Work required
With the line containing "Go to the Home page" as the start and the line containing "Task: Expand the 신세계포인트 적립 chevron" as the end, transcribe that span of the entries below exactly, including both.

Provided data
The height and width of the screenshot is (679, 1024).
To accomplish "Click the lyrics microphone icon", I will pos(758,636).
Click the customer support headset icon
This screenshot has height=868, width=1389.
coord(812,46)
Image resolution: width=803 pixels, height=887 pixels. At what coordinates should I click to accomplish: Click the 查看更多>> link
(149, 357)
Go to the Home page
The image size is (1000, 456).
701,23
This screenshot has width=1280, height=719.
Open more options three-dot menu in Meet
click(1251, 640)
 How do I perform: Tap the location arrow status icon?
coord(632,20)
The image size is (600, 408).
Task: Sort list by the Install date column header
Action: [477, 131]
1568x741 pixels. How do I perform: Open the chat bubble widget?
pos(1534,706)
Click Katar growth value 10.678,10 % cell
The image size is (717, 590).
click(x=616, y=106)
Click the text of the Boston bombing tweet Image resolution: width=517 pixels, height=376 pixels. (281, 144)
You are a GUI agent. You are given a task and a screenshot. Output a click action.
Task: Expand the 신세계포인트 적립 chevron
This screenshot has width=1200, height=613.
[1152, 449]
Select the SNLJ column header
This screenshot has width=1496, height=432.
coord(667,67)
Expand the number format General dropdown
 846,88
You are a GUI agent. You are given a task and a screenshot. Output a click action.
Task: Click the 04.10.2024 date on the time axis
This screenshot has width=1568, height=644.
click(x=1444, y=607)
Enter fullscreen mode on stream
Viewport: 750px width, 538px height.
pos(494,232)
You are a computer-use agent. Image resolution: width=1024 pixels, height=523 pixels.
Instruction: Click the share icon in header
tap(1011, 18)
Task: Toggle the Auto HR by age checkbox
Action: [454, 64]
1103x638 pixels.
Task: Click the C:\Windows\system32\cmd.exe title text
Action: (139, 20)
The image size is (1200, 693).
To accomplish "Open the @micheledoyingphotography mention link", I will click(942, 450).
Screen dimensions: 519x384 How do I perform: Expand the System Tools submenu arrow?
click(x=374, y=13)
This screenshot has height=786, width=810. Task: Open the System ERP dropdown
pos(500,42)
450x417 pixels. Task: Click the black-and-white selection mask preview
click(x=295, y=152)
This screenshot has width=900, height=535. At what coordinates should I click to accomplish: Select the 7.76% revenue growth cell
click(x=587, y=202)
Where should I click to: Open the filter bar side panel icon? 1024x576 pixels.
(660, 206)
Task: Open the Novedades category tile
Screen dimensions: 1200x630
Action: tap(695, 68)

Final answer
Go to the Home page
The image size is (1000, 456).
701,23
This screenshot has width=1280, height=719.
Open more options three-dot menu in Meet
click(1251, 640)
 How do I perform: Tap the location arrow status icon?
coord(632,20)
The image size is (600, 408).
Task: Sort list by the Install date column header
Action: [477, 131]
1568x741 pixels. How do I perform: Open the chat bubble widget?
pos(1534,706)
Click Katar growth value 10.678,10 % cell
The image size is (717, 590).
click(x=616, y=106)
Click the text of the Boston bombing tweet Image resolution: width=517 pixels, height=376 pixels. (281, 144)
You are a GUI agent. You are given a task and a screenshot. Output a click action.
Task: Expand the 신세계포인트 적립 chevron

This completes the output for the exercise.